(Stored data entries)
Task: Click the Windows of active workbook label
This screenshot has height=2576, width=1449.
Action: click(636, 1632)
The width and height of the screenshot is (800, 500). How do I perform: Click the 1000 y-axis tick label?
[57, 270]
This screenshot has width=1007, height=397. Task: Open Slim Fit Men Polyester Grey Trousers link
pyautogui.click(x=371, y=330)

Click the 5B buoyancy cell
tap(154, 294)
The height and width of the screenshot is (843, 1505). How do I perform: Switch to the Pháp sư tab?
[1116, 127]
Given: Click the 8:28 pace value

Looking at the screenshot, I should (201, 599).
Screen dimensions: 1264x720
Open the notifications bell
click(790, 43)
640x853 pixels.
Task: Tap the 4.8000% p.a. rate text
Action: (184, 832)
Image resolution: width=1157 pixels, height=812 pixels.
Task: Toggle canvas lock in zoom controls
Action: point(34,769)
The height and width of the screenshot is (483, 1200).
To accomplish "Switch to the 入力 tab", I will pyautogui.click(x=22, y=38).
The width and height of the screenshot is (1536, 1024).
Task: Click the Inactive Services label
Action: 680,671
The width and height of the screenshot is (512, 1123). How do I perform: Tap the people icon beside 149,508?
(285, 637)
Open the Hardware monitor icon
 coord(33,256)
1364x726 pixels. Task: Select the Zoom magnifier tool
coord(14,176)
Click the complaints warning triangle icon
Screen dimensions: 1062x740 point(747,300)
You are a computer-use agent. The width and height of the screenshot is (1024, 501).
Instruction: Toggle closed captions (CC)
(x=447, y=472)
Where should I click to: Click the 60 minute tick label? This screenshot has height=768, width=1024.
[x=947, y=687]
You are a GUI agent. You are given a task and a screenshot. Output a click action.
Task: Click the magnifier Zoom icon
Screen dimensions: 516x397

Requirement:
Please quote exactly the lines from the one containing "You are a GUI" through the last line of the records above, both included, and nothing else.

Result below:
You are a GUI agent. You are given a task and a screenshot. Output a click action.
Task: Click the magnifier Zoom icon
Screen dimensions: 516x397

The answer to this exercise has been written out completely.